Rows showing where targets appear
- - - - - - -

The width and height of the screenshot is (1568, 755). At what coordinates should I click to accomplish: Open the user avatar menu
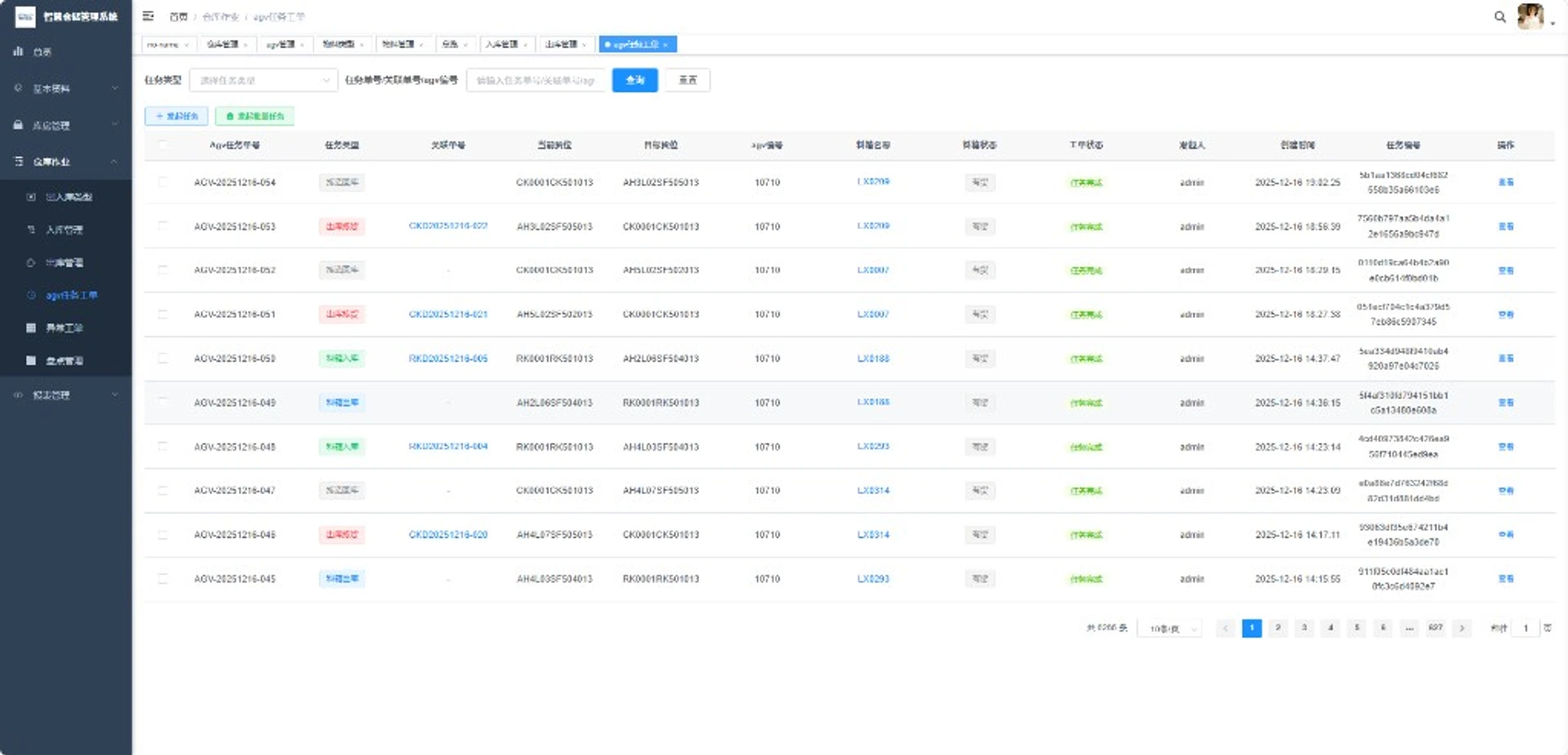click(x=1530, y=16)
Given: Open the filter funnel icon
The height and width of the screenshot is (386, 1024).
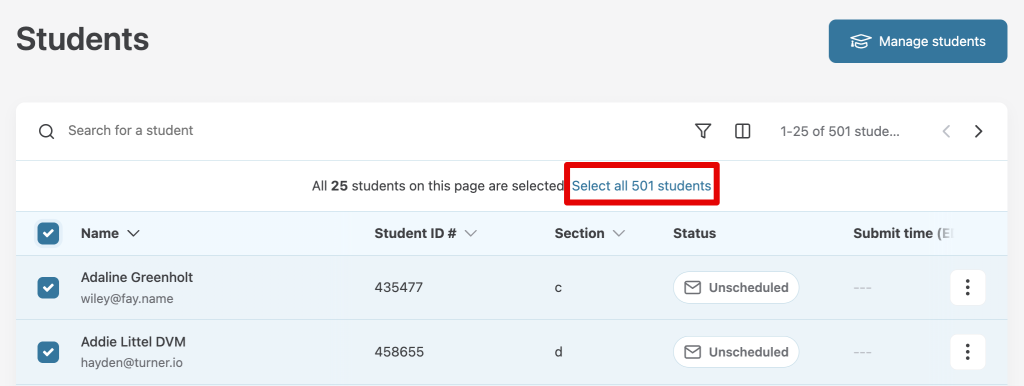Looking at the screenshot, I should pos(703,131).
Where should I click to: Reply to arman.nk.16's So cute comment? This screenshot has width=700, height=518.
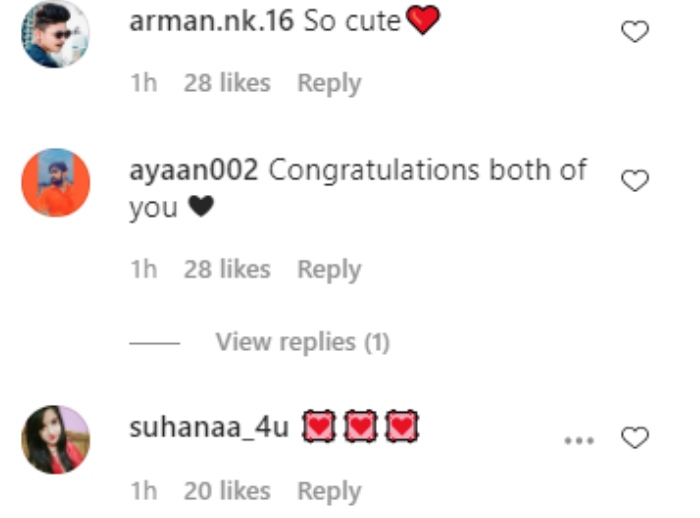(329, 84)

- - - - - - -

**Exercise description:**
Output every line of the entries above as a JSON list of strings, one string per line, with blank lines omitted. Leave the pictures out of the answer.

**Exercise answer:**
[
  "The width and height of the screenshot is (1568, 755). At what coordinates should I click to accomplish: Open the user avatar menu",
  "click(x=1530, y=16)",
  "Given: Open the filter funnel icon",
  "The height and width of the screenshot is (386, 1024).",
  "Looking at the screenshot, I should pos(703,131).",
  "Where should I click to: Reply to arman.nk.16's So cute comment? This screenshot has width=700, height=518.",
  "(329, 84)"
]